Home > Design Patterns > Large-Scale Graph Processing

Large-Scale Graph Processing (Buhler, Erl, Khattak)

How can algorithms that require iterative processing of a large dataset that may or may not contain connected entities be processed in an efficient and timely manner?

Large-Scale Graph Processing

Problem

Implementation of a recursive algorithm for processing a large dataset using a general, distributed processing framework results in an inefficient solution because the algorithm needs to be executed over multiple and separate processing runs.

Solution

A specialized, iteration-friendly processing technique is used that executes the entire algorithm as a single processing run.

Application

A graph processing engine is used that enables passing messages between entities in the dataset and further maintains state between successive iterations.

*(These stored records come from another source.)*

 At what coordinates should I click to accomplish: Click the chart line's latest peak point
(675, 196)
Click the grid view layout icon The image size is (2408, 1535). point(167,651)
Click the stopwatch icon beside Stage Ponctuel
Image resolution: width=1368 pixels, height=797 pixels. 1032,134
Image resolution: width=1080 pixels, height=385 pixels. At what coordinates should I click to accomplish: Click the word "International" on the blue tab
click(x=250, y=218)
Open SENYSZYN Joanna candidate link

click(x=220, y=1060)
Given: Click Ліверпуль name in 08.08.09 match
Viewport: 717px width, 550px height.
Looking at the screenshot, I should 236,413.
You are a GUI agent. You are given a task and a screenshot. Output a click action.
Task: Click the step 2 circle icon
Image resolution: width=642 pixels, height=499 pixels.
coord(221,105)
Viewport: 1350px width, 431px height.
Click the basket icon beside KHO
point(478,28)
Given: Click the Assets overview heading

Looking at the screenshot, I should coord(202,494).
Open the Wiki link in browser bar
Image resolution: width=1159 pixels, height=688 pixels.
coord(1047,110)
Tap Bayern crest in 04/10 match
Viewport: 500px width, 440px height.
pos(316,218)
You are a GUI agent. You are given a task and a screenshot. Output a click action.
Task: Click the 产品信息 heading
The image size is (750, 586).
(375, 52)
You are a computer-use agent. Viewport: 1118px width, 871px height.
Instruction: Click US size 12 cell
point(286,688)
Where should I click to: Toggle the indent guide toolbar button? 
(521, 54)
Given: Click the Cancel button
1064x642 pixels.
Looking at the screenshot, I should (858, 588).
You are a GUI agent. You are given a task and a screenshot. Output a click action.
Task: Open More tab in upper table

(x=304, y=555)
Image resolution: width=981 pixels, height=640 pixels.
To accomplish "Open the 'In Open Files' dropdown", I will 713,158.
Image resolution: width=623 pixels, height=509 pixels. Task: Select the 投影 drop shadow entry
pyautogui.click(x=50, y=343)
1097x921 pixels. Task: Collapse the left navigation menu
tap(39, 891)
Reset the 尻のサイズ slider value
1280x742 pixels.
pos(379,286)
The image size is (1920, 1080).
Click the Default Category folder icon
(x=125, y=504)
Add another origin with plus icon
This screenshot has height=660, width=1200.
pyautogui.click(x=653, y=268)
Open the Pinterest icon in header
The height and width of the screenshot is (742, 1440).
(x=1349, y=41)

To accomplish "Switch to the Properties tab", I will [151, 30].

A graph processing engine, such as bulk synchronous parallel (BSP), is used, which internally implements a message-passing functionality to provide a method of communication between entities that are spread across multiple logical processors within the cluster. Such a processing engine further persists the entity state in memory. Keeping state data in memory provides a means for restarting the next iteration of the job immediately without having to initialize a new processing job.

When faced with extremely large datasets, the performance gains achieved from the application of the Large-Scale Graph Processing pattern may deteriorate, for the intermediate entity state may need to be stored to disk due to memory constraints. Also, due to the specialized nature of the processing engine, graph processing engine-specific implementations for all algorithms may not be available.

Large-Scale Graph Processing: Data is processed using a distributed processing engine that makes use of stateful data processing techniques in support of executing iteration-based algorithms. This helps with massively speeding up the execution time of an iterative algorithm.

Data is processed using a distributed processing engine that makes use of stateful data processing techniques in support of executing iteration-based algorithms. This helps with massively speeding up the execution time of an iterative algorithm.

  1. A shortest path algorithm needs to be applied to a dataset, comprising a set of connected entities, to find the shortest path between Entities A and F.
  2. A graph processing engine is used to implement the shortest path calculation algorithm that is able to execute the entire algorithm within a single processing job in order to find the shortest path.
  3. The entire execution of the shortest path algorithm takes a short time to complete.